I was just thinking it would be cool if there were a database of blogs that you could search across different aspects of one’s life. Geography. Profession. Income. With kids or without. Single or co-habitating. I wonder what I would specifically search for if I had the choice? Honestly, at this point it’s so hard to find any new blogs to follow, I’d probably want to read them all.
And… it’s taken me way more paragraphs than I expected to go there, but I can’t not write about it. My friend, the one who is having a mental health crisis, won their right to refuse medical advice and treatment. They were released yesterday morning. They are basically just as bad off as they were exactly one week ago when the crisis began. Why it was determined they are not a danger to themselves or others is beyond my comprehension. They are still hearing voices. They are still sure the End of Days is coming. They don’t even remember information about our shared past together accurately. It’s heartbreaking to see it happen. It’s heartbreaking to talk to them and ask to see them and be told, maybe in a few days. It’s heartbreaking to hear how scary their reality is.
It’s hard. Hard not to be able to help. Hard to start putting things in motion for someone to watch my kids, only to realize it’s not necessary. At it’s least upsetting it’s disruptive and distracting. At it’s most upsetting it’s sob-inducing. But life goes on and there is nothing I can do. I’m the only one of his friends and family in the area though, so I’m left shouldering a lot.
The friend who is staying over tomorrow is one of their friends and I’m so relieved to have someone here who understands how hard this is. It’s been putting a big strain on my marriage (I want to write another post about how different people process the mental health crises of others later), and I know having my other friend here will be like having a salve for my soul. I think this friend feels the same way (and that all of this is straining their relationship in similar ways).
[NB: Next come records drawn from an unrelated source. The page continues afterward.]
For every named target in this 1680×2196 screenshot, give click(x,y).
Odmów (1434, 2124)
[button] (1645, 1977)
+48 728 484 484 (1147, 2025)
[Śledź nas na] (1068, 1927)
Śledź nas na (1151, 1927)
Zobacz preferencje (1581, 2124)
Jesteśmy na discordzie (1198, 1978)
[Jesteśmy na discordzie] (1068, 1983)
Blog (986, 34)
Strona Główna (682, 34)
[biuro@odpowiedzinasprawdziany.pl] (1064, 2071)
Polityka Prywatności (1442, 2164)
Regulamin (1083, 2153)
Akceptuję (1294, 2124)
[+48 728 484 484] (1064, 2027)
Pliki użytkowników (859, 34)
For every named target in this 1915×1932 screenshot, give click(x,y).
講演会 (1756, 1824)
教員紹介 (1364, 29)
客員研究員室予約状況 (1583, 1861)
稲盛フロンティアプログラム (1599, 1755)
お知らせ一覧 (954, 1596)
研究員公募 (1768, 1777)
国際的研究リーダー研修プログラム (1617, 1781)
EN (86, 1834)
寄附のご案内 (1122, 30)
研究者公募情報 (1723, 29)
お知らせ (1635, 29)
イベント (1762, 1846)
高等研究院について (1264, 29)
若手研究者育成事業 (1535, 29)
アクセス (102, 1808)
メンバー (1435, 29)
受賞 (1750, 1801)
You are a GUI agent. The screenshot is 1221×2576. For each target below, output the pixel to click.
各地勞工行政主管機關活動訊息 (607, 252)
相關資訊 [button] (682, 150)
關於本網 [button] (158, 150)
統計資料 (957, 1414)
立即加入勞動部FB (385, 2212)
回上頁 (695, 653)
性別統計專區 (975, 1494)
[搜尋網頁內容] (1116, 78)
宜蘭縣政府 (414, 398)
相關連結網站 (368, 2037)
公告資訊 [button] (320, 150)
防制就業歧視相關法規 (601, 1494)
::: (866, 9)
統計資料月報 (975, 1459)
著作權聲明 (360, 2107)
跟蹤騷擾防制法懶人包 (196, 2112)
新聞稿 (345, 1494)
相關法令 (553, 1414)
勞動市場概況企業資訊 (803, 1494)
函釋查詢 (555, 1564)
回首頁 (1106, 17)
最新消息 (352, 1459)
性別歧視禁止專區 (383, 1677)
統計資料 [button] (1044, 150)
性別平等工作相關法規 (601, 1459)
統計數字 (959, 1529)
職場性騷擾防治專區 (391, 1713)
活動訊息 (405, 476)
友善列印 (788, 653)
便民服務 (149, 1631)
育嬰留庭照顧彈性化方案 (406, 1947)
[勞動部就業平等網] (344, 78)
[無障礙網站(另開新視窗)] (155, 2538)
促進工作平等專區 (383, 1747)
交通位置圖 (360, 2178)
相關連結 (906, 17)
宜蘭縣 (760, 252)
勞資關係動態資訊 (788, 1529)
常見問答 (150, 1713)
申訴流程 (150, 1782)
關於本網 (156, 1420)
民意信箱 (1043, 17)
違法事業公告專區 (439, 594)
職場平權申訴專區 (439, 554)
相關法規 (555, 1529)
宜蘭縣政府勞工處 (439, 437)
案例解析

But since I can’t do much except try to push away the feelings of hopelessness and grief, I clean my house and tend to my children. The new year is coming and I know it’s a time of looking forward and planning and setting goals. And I want to do all that, but I also can’t right now. I just don’t have the mental capacity. Instead I’m trying to focus on what I need and giving myself those things. I’m also asking for help.
I do think one thing I want to focus on in 2023 is asking for help, specifically from my family. Yesterday my kids helped me clean out my car, and honestly they did the heavy lifting themselves. They vacuumed the floors and scrubbed the rubber foot mats to my satisfaction (and then some). My son can legitimately clean the upstairs toilet and my daughter empties the dishwasher every time (among other things). There are more things they can do (and already do), and I’m going to start having them do more (and not follow along after them doing things again). I’ve already talked to them about a couple kitten-related chores I need them to start managing. My husband is also willing to take on more around the house, and I’m brainstorming a list of tasks to hand over to him (at his request).
I’m also going to put reminders on their tablets, so they will hopefully do them without me asking. The biggest barrier to my kids helping around the house is the nagging needed to have them do it. We definitely need better systems in place to make their tasks habits.
I started to write about other things I want to focus on in 2023, but I think I have enough for a separate post and since this post was already two or three different posts mashed into one, I’ll stop here.
Sending warm thoughts into the world. For my friend, and anyone else who is lost and hurting right now.